**YOUR TASK:** Extract all lines in the data that contain the word "Faded".

[THE DATA]

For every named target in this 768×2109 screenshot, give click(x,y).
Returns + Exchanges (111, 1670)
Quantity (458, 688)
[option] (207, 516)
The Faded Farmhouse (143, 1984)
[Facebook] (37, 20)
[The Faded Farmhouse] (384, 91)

[/THE DATA]
[THE DATA]

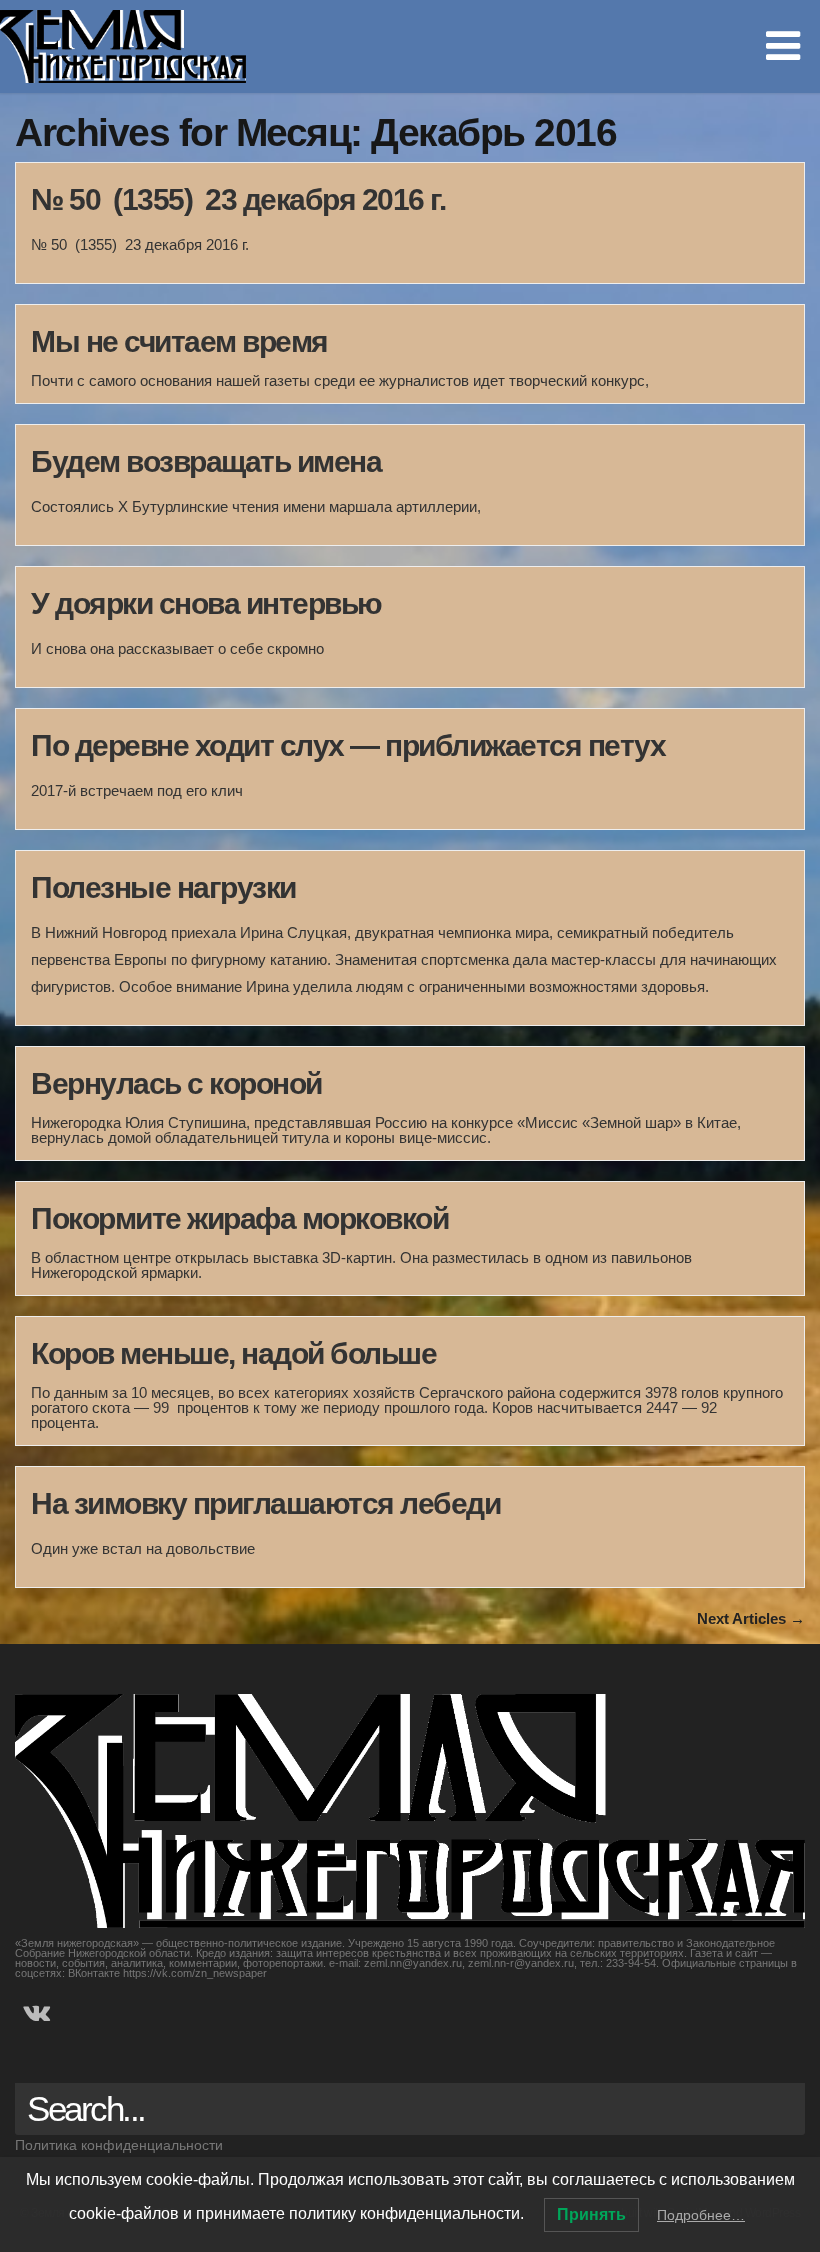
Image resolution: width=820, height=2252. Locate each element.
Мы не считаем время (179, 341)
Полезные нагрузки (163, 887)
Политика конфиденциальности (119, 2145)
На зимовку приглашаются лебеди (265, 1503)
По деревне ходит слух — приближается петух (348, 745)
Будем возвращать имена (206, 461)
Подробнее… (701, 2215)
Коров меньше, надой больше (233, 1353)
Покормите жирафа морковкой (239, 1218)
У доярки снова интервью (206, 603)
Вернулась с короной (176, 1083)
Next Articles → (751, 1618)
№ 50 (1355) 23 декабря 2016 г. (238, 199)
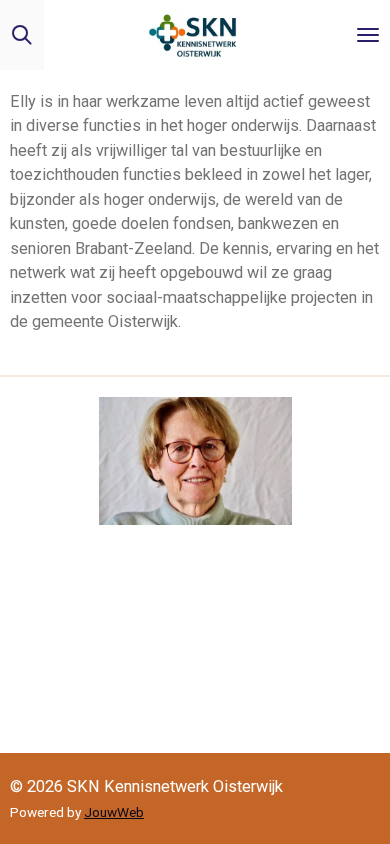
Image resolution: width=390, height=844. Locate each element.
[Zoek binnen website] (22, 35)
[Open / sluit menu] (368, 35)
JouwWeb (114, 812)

[/THE DATA]

**COMPLETED TASK:**
The Faded Farmhouse (143, 1984)
[The Faded Farmhouse] (384, 91)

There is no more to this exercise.